Lucius Q. C. Lamar (1885–1888)
A son of landed Georgia aristocrats, Lucius Lamar was born in Putnam County in 1825. He graduated from Emory College in 1845, married the college president’s daughter, and was admitted to the Georgia bar in 1847.
After briefly teaching mathematics at the University of Mississippi, Lamar embarked on a political career, winning a seat in the U.S. House of Representatives in 1857. During the secession controversy of 1860, Lamar supported the Democratic nomination of Jefferson Davis for president and wrote the secession ordinance for his adopted home state. He served briefly in the Confederate army and also acted as a diplomatic envoy in Europe for the Confederate government.

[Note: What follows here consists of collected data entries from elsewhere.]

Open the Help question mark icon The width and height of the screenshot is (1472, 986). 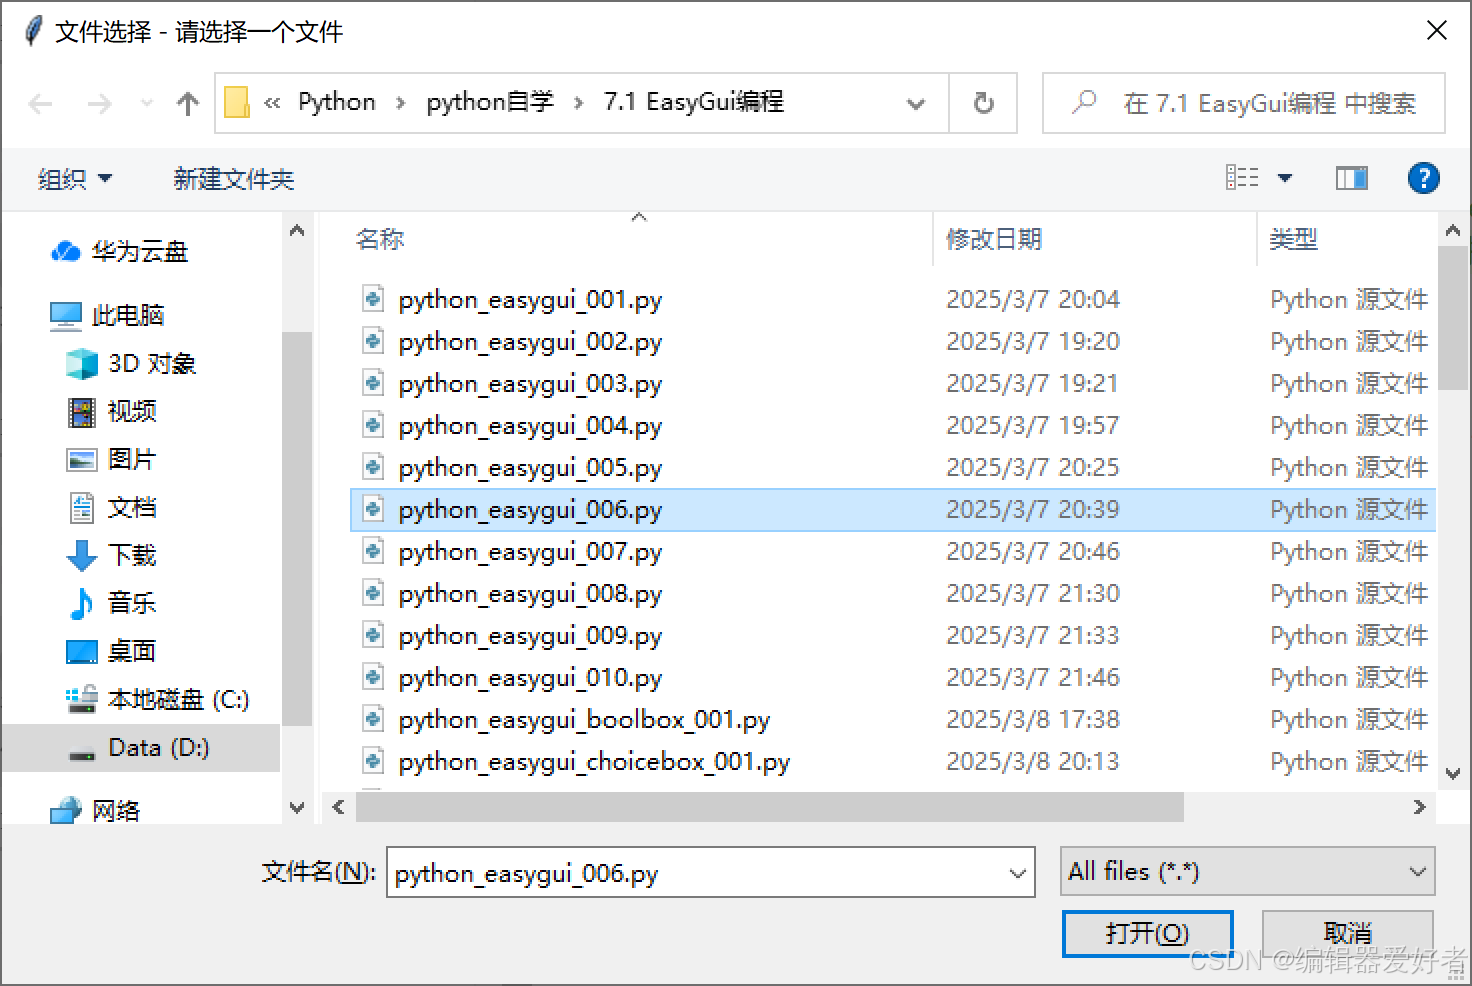click(1423, 178)
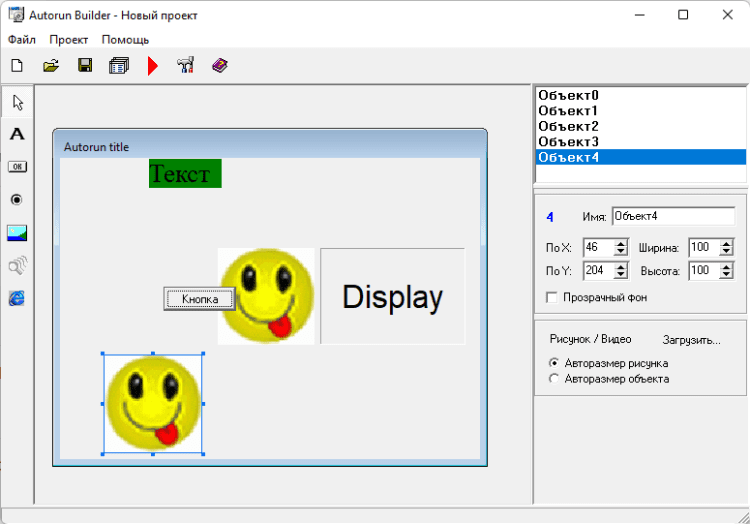Screen dimensions: 750x524
Task: Choose the picture tool in sidebar
Action: [x=17, y=233]
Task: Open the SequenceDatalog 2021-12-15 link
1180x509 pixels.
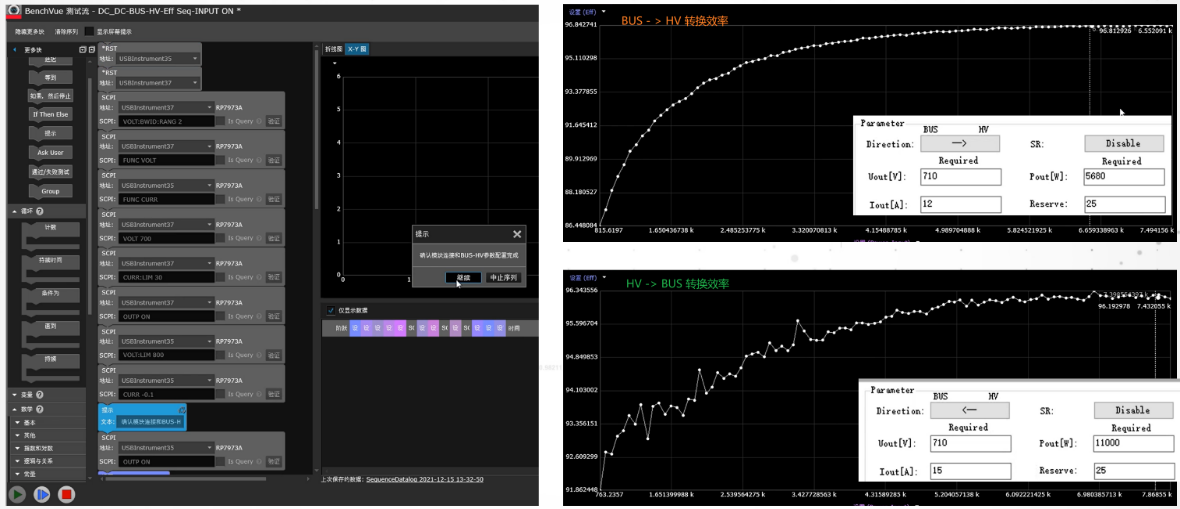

In 1872, Lamar was elected to the House of Representatives and served behind a special waiver of his Confederate disability. Lamar became a strong supporter of reconciliation between North and South and spoke at Senator Charles Sumner’s funeral in 1874. He was elected by the Mississippi legislature to the U.S. Senate in 1876.
When the Democrats regained the White House in 1885 -- the first time they did so since the Civil War -- Grover Cleveland nominated Lamar to be secretary of the interior. Cleveland meant the nomination to symbolize national reconciliation in politics. Lamar went on to protect Native American lands from development and encourage some bureaucratic reforms.
In 1887, Cleveland nominated Lamar for the Supreme Court. The former Confederate won confirmation by a narrow margin and served on the high court until he died in 1893.